When I mentioned these names to my fellow value enthusiasts I was greeted with silence. Even the crickets took a break. No one had any interest. This got my curiosity up so I dug into SEC filings to see which value investor s had joined Mr. Ross and I in out shipping plunge. More crickets. Only Donald Smith and Company and quant firms like Renaissance and AQR were buying shipping stocks in the first quarter of the year. It seems that in addition to being a difficult business, shipping is a lonely investment as well.

Now I was really curious so I dug deeper to see who else in the world anywhere might be buying into the idea of a shipping bottom. Mitsubishi (MTU) has formed a private equity fund to buy into depressed shipping assets.  Blackstone (BX) and TPG have made private equity investments in the industry in recent months as well.  Several other smaller Private equity and distressed funds have recently ventured into he field as well.
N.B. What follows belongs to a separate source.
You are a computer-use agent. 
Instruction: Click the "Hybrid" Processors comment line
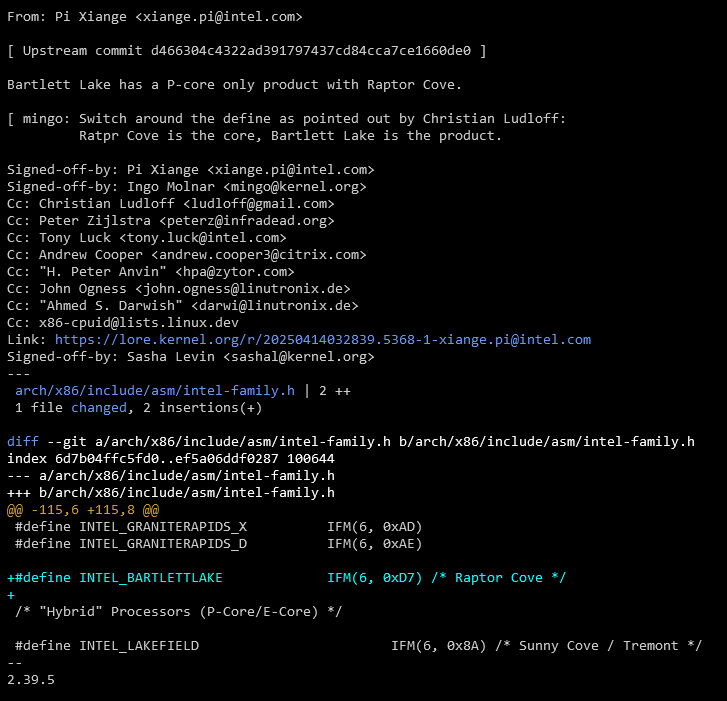click(179, 612)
I found one other noted investor who suggests that shipping stock may have found a bottom. Back in march our own Jim Cramer suggested that it was time to buy into dry bulk shippers as the Baltic Dry Rate Index had plunged to new lows. He suggested shares of Diana Shipping (DSX) which trades at 70% of tangible book value. The stock has done pretty well since then gaining about 25% or so but the stock is still cheap.  Mr. Cramer cited many of the same reason that Mr. Ross and I have such as a decline in capacity and a likely recovery in 2014.

So far shipping stock is a lonely trade.  This may be the first time in my entire career that I find Wilbur Ross, Jim Cramer, a few PE firms and myself standing alone in an industry. I like my team and will stay long the shippers and look for a chance to add more on market declines.